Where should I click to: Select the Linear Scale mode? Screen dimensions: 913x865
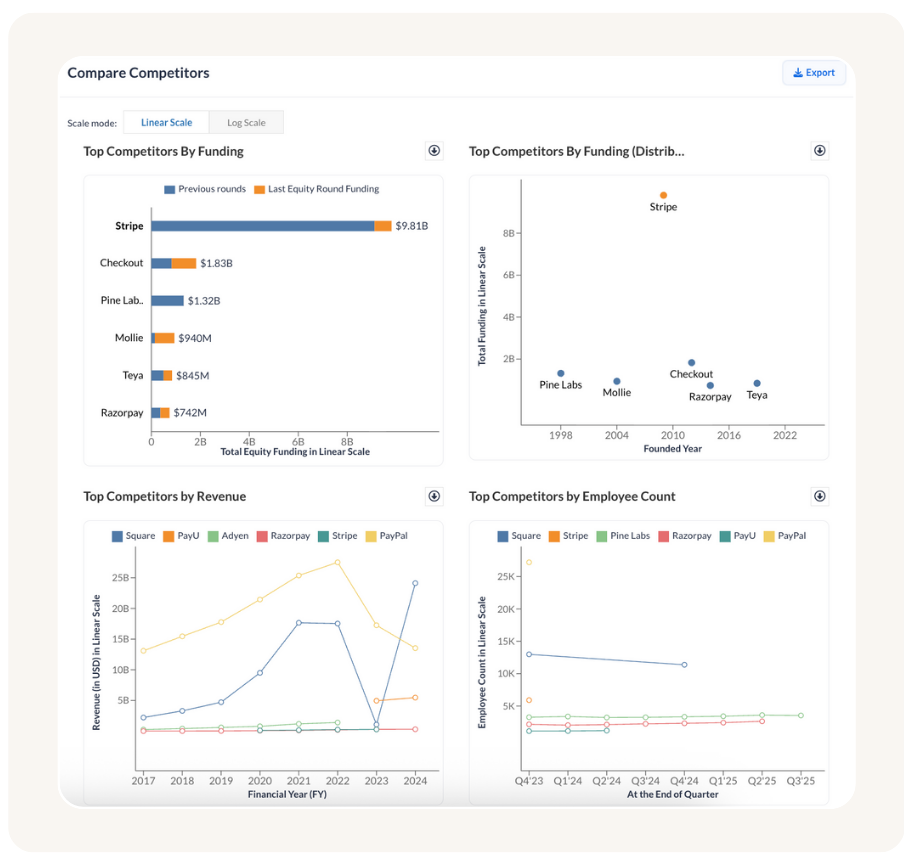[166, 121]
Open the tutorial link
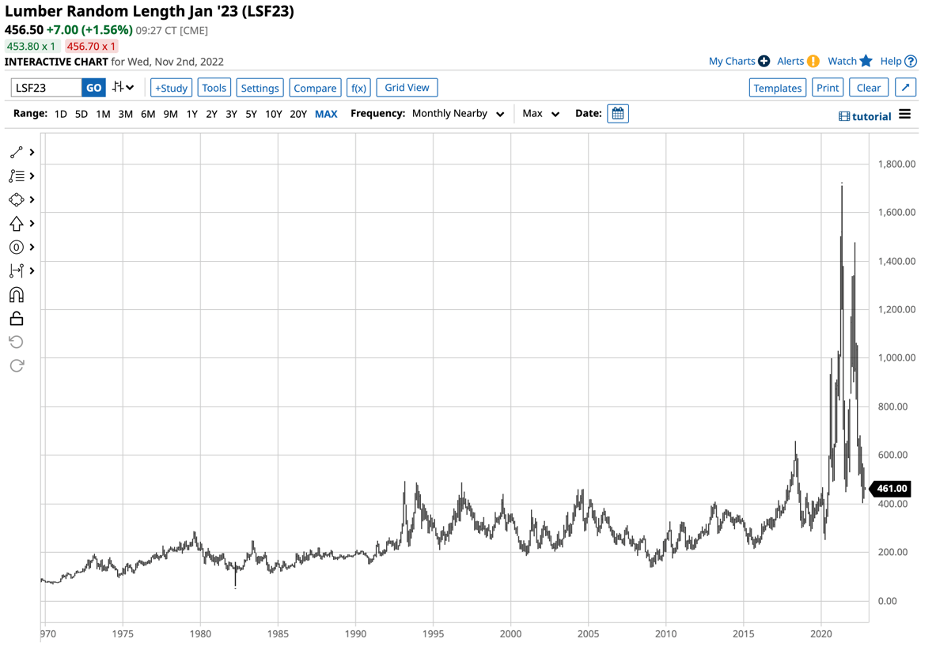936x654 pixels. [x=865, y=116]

——

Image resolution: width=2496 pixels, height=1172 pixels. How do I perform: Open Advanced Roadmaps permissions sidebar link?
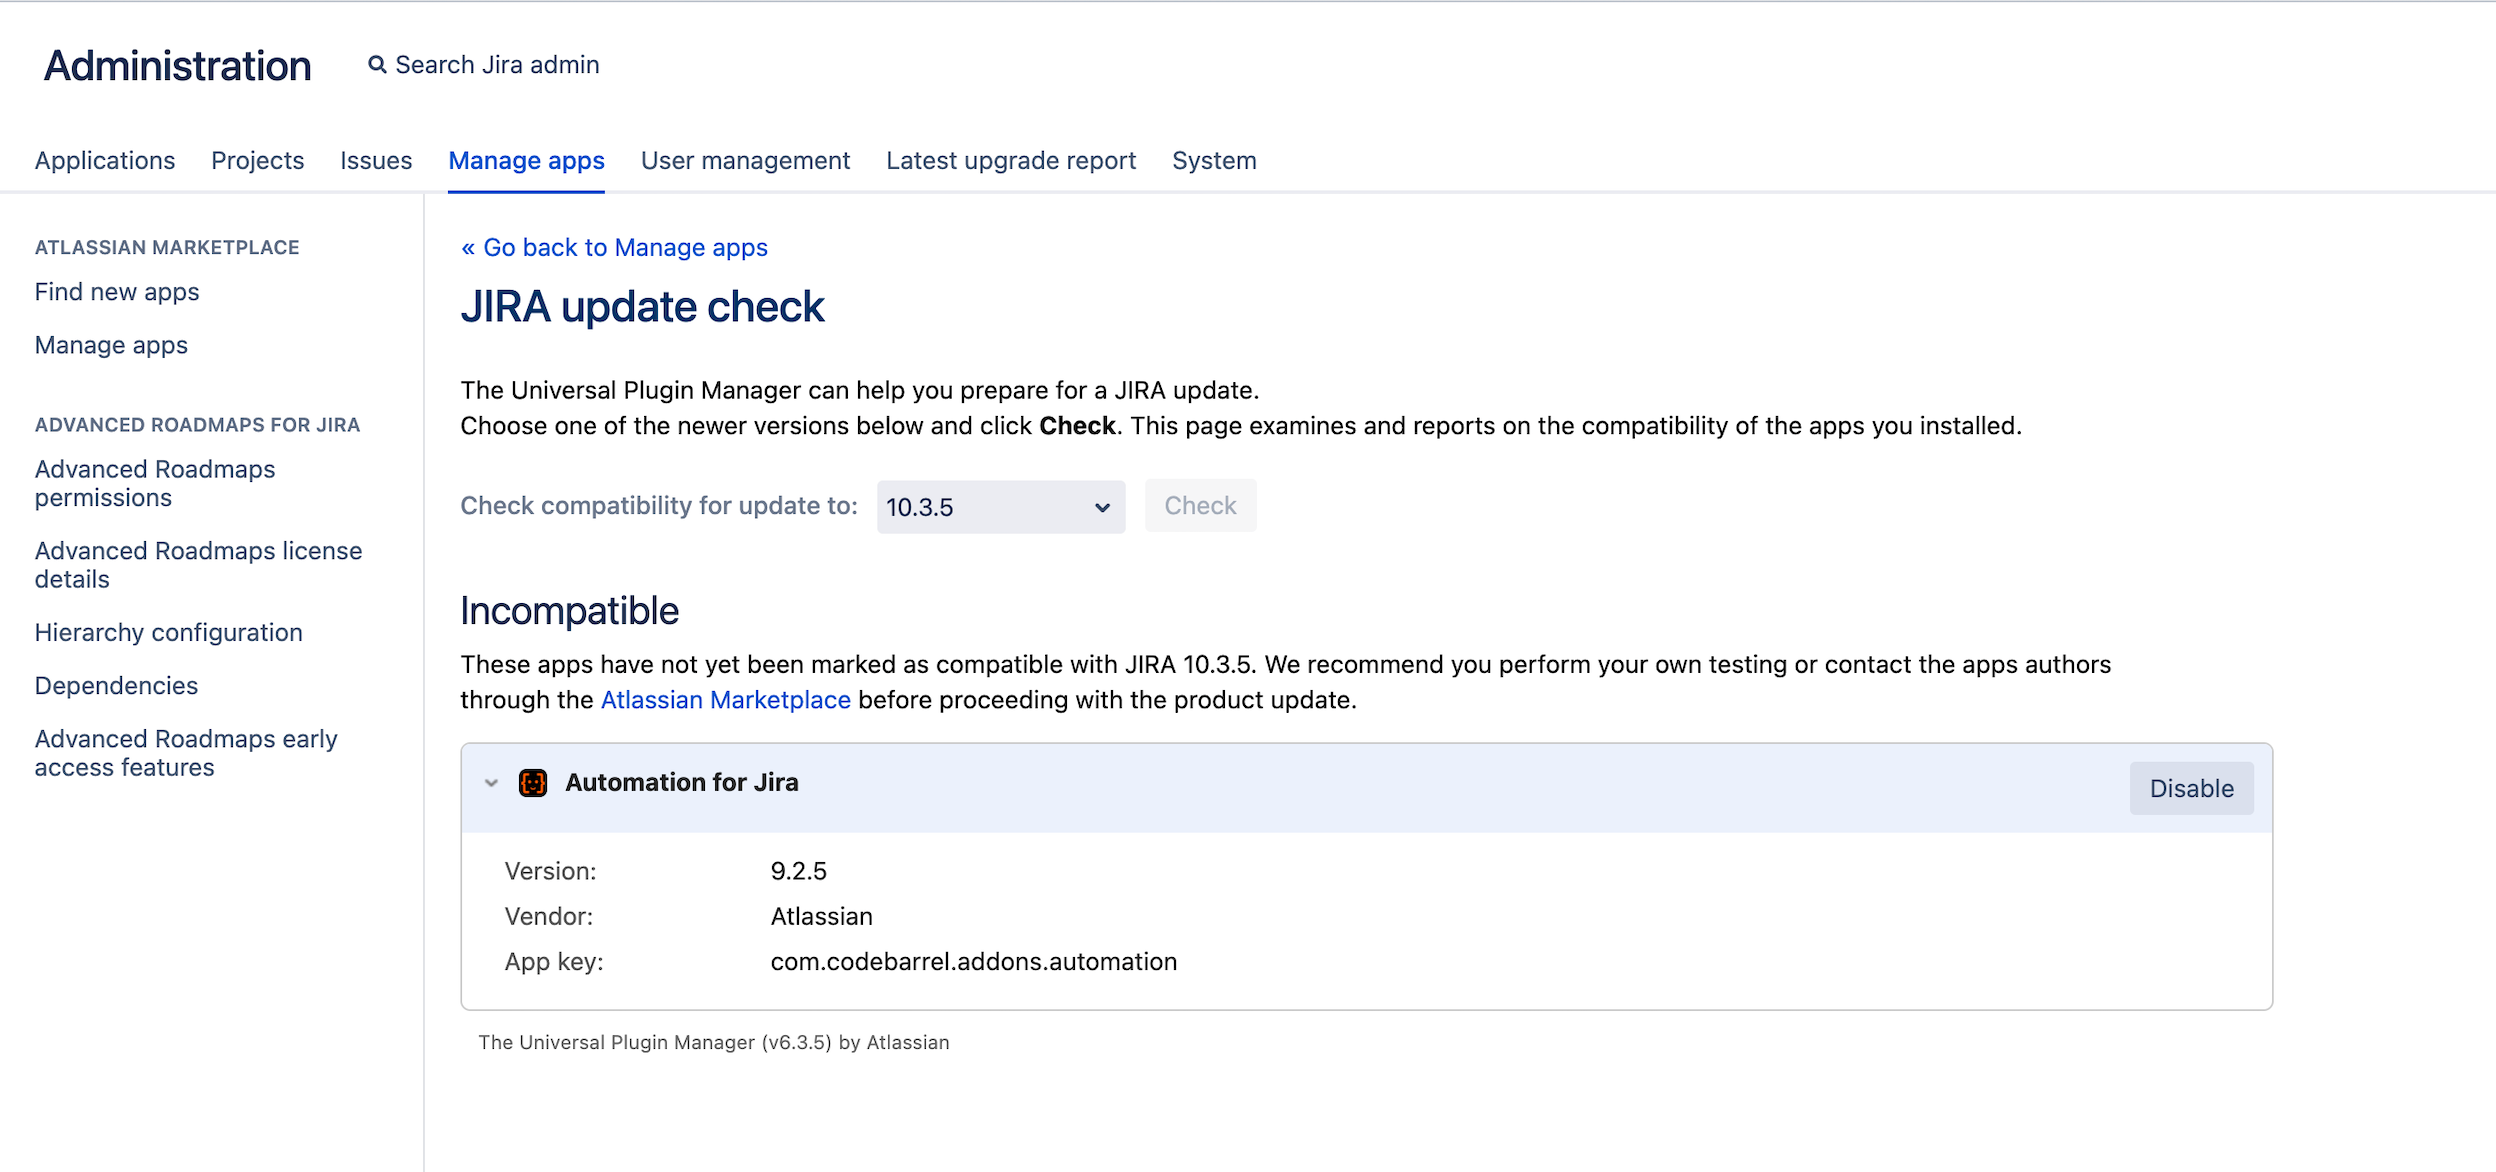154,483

——

* DIRECTIVE
Reproduce the part of the records that opens with the line containing "Where should I" and closes with the line containing "936x654 pixels. [x=865, y=116]", including both of those lines. Omit the pictures from your answer.

* FINISHED TASK
Where should I click to: Select the Linear Scale mode? Screen dimensions: 913x865
[166, 121]
Open the tutorial link
936x654 pixels. [x=865, y=116]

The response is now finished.